+++ DATA FOR REVIEW

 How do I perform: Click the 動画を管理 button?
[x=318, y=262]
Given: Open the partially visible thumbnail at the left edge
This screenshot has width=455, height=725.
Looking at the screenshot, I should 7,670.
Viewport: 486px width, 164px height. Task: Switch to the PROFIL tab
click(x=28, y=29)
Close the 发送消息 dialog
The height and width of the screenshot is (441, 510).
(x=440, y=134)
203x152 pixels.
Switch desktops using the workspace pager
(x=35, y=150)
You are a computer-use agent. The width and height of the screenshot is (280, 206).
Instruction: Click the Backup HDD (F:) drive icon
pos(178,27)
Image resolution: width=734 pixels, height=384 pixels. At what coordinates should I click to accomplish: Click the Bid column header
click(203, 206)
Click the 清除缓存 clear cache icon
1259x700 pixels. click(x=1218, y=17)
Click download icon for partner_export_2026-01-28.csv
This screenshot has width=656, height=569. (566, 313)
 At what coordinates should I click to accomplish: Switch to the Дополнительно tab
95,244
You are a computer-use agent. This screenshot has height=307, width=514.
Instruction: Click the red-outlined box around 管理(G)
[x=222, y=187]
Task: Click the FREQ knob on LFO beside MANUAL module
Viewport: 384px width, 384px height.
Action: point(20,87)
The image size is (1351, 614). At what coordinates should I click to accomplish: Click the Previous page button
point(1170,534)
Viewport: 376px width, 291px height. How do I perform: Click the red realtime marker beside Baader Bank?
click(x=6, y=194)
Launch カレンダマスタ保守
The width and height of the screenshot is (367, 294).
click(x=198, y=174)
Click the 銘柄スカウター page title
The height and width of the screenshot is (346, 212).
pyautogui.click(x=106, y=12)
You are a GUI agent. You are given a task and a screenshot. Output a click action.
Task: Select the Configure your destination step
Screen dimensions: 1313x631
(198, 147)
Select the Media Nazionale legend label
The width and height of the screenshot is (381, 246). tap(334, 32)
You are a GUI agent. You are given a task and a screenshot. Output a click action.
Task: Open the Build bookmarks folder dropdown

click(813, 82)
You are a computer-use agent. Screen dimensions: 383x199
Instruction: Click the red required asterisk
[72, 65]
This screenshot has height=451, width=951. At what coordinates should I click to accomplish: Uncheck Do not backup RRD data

++++++

## [WHAT THE EXERCISE ASKS]
Send back exactly the lines from the line with "Instruction: Click the red-outlined" through the end of the records.

## [ANSWER]
Instruction: Click the red-outlined box around 管理(G)
[x=222, y=187]
Task: Click the FREQ knob on LFO beside MANUAL module
Viewport: 384px width, 384px height.
Action: point(20,87)
The image size is (1351, 614). At what coordinates should I click to accomplish: Click the Previous page button
point(1170,534)
Viewport: 376px width, 291px height. How do I perform: Click the red realtime marker beside Baader Bank?
click(x=6, y=194)
Launch カレンダマスタ保守
The width and height of the screenshot is (367, 294).
click(x=198, y=174)
Click the 銘柄スカウター page title
The height and width of the screenshot is (346, 212).
pyautogui.click(x=106, y=12)
You are a GUI agent. You are given a task and a screenshot. Output a click action.
Task: Select the Configure your destination step
Screen dimensions: 1313x631
(198, 147)
Select the Media Nazionale legend label
The width and height of the screenshot is (381, 246). tap(334, 32)
You are a GUI agent. You are given a task and a screenshot. Output a click action.
Task: Open the Build bookmarks folder dropdown

click(813, 82)
You are a computer-use agent. Screen dimensions: 383x199
Instruction: Click the red required asterisk
[72, 65]
This screenshot has height=451, width=951. At what coordinates should I click to accomplish: Uncheck Do not backup RRD data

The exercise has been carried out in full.